- **WHAT YOU NEED TO DO**:
(a) Retype the PyPy commit diff word for word, from "The contributions of" up to and including "compiler described below.".
(b) Extend the PyPy commit diff for the paper.tex file, picking up right after its last line.

- **EXCERPT PROVIDED**:
"""
# [pypy-commit] extradoc extradoc: remove some todos and add many new ones

bivab noreply at buildbot.pypy.org
Thu Jul 26 15:09:59 CEST 2012

Author: David Schneider <david.schneider at picle.org>
Changeset: r4372:28a3a7c527f8
Date: 2012-07-26 15:09 +0200

Log:	remove some todos and add many new ones

diff --git a/talk/vmil2012/paper.tex b/talk/vmil2012/paper.tex
--- a/talk/vmil2012/paper.tex
+++ b/talk/vmil2012/paper.tex
@@ -13,6 +13,7 @@
\usepackage{amsfonts}
\usepackage[utf8]{inputenc}
\usepackage{setspace}
+\usepackage[colorinlistoftodos]{todonotes}

\usepackage{listings}

@@ -102,6 +103,7 @@
%___________________________________________________________________________
\section{Introduction}

+\todo{add page numbers (draft) for review}
In this paper we describe and analyze how deoptimization works in the context
of tracing just-in-time compilers. What instructions are used in the
intermediate and low-level representation of the JIT instructions and how these
@@ -112,6 +114,9 @@
guards in this context. With the following contributions we aim to shed some
light (to much?) on this topic.
The contributions of this paper are:
+\todo{more motivation}
+\todo{extend}
+\todo{contributions, description of PyPy's guard architecture, analysis on benchmarks}
\begin{itemize}
\item
\end{itemize}
@@ -129,7 +134,7 @@
creating a Python interpreter written in a high level language, allowing easy
language experimentation and extension. PyPy is now a fully compatible
alternative implementation of the Python language\bivab{mention speed}. The
-Implementation takes advantage of the language features provided by RPython
+implementation takes advantage of the language features provided by RPython
such as the provided tracing just-in-time compiler described below.
"""
- **SUPPLIED DATA**:
"""
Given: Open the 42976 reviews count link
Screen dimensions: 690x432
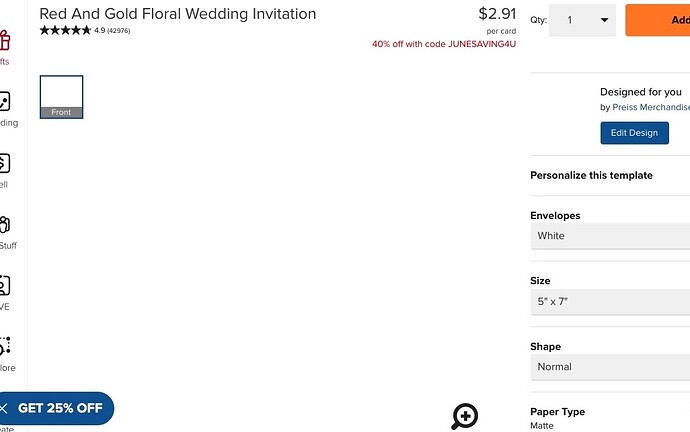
"""
- **THE ANSWERS**:
(a)
The contributions of this paper are:
+\todo{more motivation}
+\todo{extend}
+\todo{contributions, description of PyPy's guard architecture, analysis on benchmarks}
\begin{itemize}
\item
\end{itemize}
@@ -129,7 +134,7 @@
creating a Python interpreter written in a high level language, allowing easy
language experimentation and extension. PyPy is now a fully compatible
alternative implementation of the Python language\bivab{mention speed}. The
-Implementation takes advantage of the language features provided by RPython
+implementation takes advantage of the language features provided by RPython
such as the provided tracing just-in-time compiler described below.

(b)
RPython, the language and the toolset originally developed to implement the
@@ -157,6 +162,7 @@
\label{sub:tracing}

* Tracing JITs
+ * Mention SSA
* JIT Compiler
* describe the tracing jit stuff in pypy
* reference tracing the meta level paper for a high level description of what the JIT does
@@ -177,19 +183,17 @@
Since tracing linearizes control flow by following one concrete execution,
not the full control flow of a program is observed.
The possible points of deviation from the trace are guard operations
-that check whether the same assumptions as during tracing still hold.
+that check whether the same assumptions observed during tracing still hold during execution.
In later executions of the trace the guards can fail.
If that happens, execution needs to continue in the interpreter.
This means it is necessary to attach enough information to a guard
-to construct the interpreter state when that guard fails.
+to reconstruct the interpreter state when that guard fails.
This information is called the \emph{resume data}.

-To do this reconstruction, it is necessary to take the values
-of the SSA variables of the trace
-and build interpreter stack frames.
-Tracing aggressively inlines functions.
-Therefore the reconstructed state of the interpreter
-can consist of several interpreter frames.
+To do this reconstruction, it is necessary to take the values of the SSA
+variables of the trace and build interpreter stack frames.  Tracing
+aggressively inlines functions, therefore the reconstructed state of the
+interpreter can consist of several interpreter frames.

If a guard fails often enough, a trace is started from it
to create a trace tree.
@@ -252,7 +256,7 @@
\item For virtuals,
the payload is an index into a list of virtuals, see next section.
\end{itemize}
-
+\todo{figure showing linked resume-data}

\subsection{Interaction With Optimization}
\label{sub:optimization}
@@ -316,12 +320,18 @@
So far no special compression is done with this information.

% subsection Interaction With Optimization (end)
+\subsection{Compiling Side-Exits and Trace Stitching} % (fold)
+\label{sub:Compiling side-exits and trace stitching}
+   * tracing and attaching bridges and throwing away resume data
+   * restoring the state of the tracer
+     * keeping virtuals
+   * compiling bridges
+\todo{maybe mention that the failargs also go into the bridge}

-   * tracing and attaching bridges and throwing away resume data
-   * compiling bridges
-\bivab{mention that the failargs also go into the bridge}
+% subsection Compiling side-exits and trace stitching (end)
% section Resume Data (end)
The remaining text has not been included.